When I first came to the department I currently work in, the college was in the middle of a Learning Management System (LMS) transition. We were making the big move from Web CT to Angel. At the time I had very little experience with any type of LMS. I had played around with Moodle a few years prior when I taught middle school and then tinkered around with Web CT as an hourly instructor at the college but really had no idea what the potential could be for online learning within the context of an LMS. It wasn’t until I started designing online courses that I really got a taste for it. Back then (we are talking roughly 5 years ago) we would develop courses to virtually mimic what you would experience in the classroom. Because most post secondary classrooms sadly still rely on lectures to deliver information, our courses took on the same characteristic. Each course provided pretty much all the information that a student would need to complete the outcomes. The result was very text heavy courses with occasional opportunities for interaction within the discussion board. We would hire writers and subject matter experts (SME) and they would submit content. A formatter would format the information in a word document, add graphics, tables and videos where appropriate. Our media specialists would transfer the word documents to HTML (I know, this seems redundant), create learning objects to enhance the material and create some interactivity and the Instructional designers would design the course using the well known ADDIE model while closely following eCampus Alberta standards. These courses followed all the rules. Aesthetically, the courses were beautiful!
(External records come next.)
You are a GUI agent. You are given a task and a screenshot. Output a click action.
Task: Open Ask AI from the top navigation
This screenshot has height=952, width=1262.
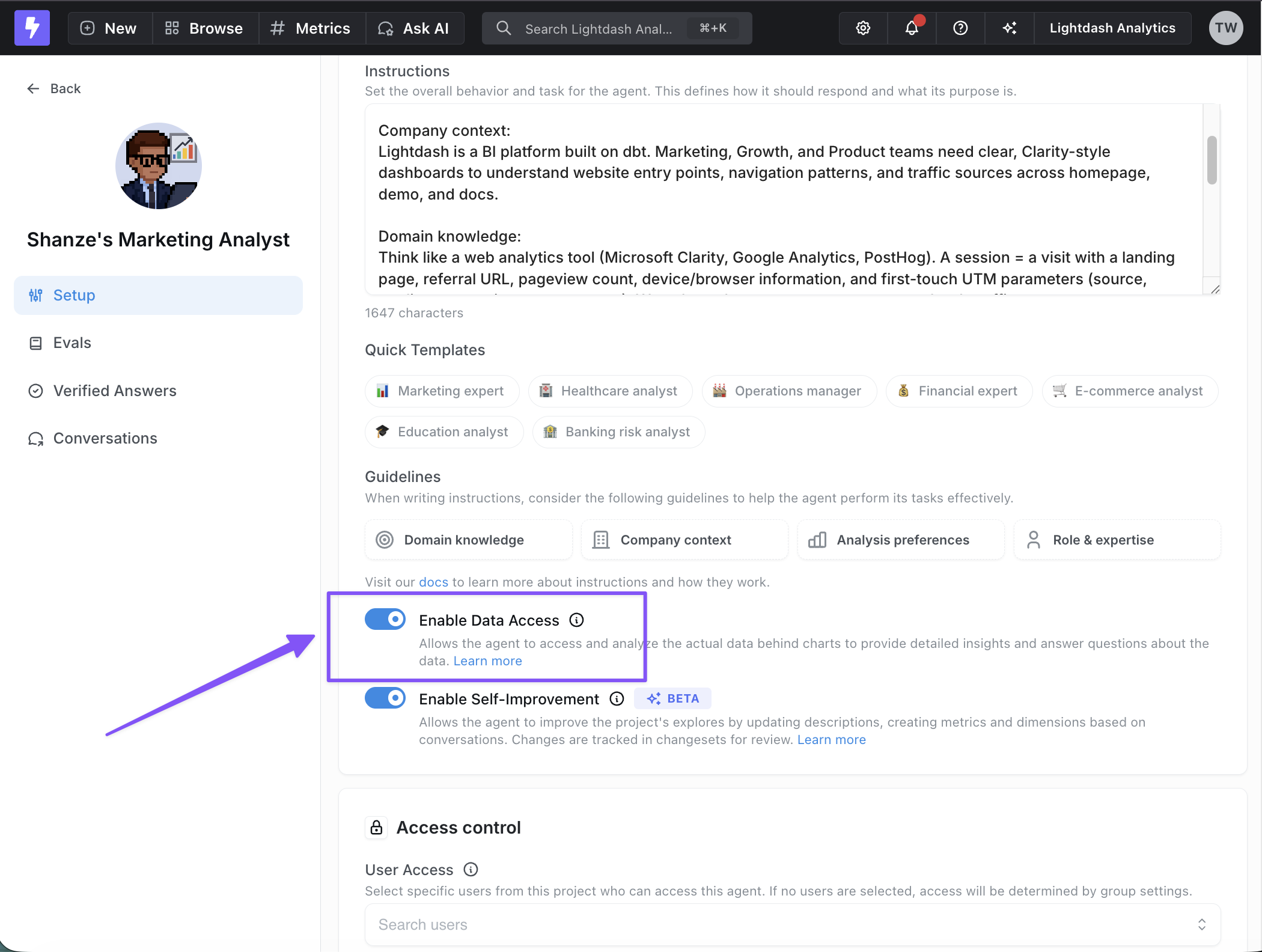pyautogui.click(x=415, y=28)
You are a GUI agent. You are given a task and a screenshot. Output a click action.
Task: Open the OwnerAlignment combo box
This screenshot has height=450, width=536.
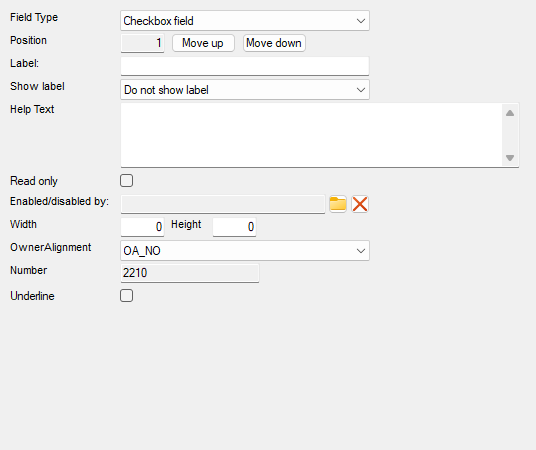click(245, 251)
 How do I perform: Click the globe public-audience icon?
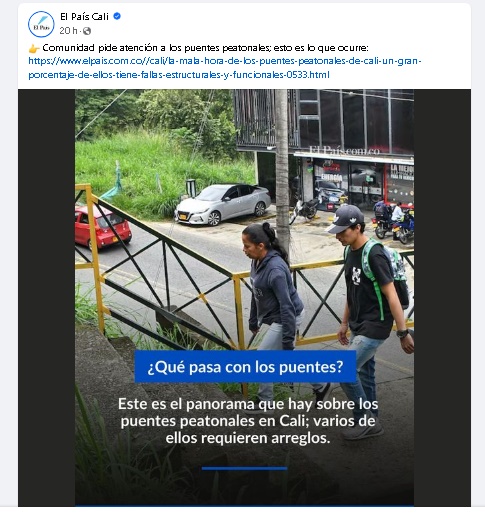(87, 31)
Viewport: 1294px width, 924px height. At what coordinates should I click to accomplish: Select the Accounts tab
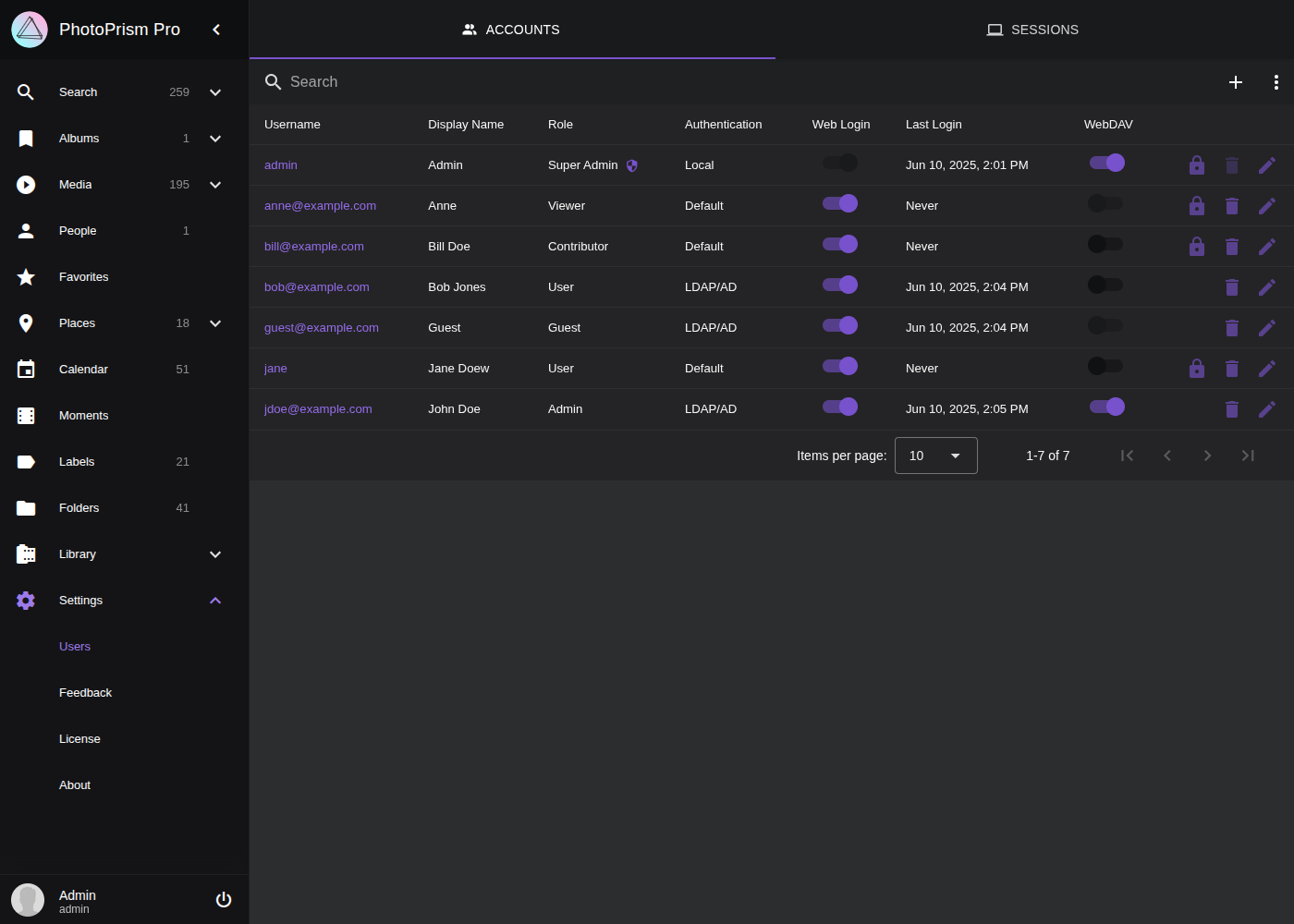511,29
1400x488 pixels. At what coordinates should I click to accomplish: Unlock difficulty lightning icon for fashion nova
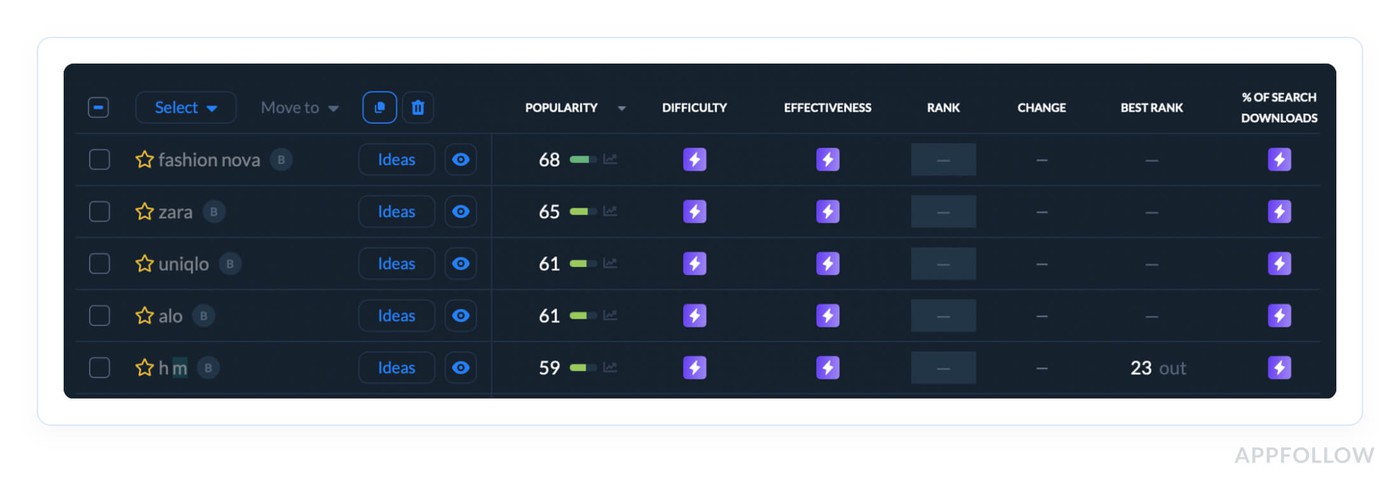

However, we started to question the true quality and significance of the learning experience for the students (Fink, 2003). We also started to question our processes. If we were encouraging face-to-face instructors to step outside the box and create more learner centered/active learning opportunities in the classroom, why weren’t we doing the same thing online? How was delivering a text heavy course (even if it did have occasional discussion boards and learning objects spread throughout) different from an instructor lecturing the duration of every class using nothing but PowerPoint and an occasional question period. Couldn’t we do better?
As we started to explore all the different ways that could promote more student engagement in the online learning environment, we also started to become more frustrated with the limitations of Angel. Sure there was a discussion board (which we used), there was a chat room but it was clunky, as was the wiki. This coupled with the poor mobile functionality in an increasingly mobile dependent society was very discouraging for students, instructors and our development team. Furthermore, everything within the LMS stayed there offering very little opportunity to utilize any of the thousands of great web and social networking applications that our students (and instructors for that matter) were already using in their daily lives to learn and interact with each other. It was starting to feel like life outside the LMS offered way more opportunity for the types of learning interactions we were looking for.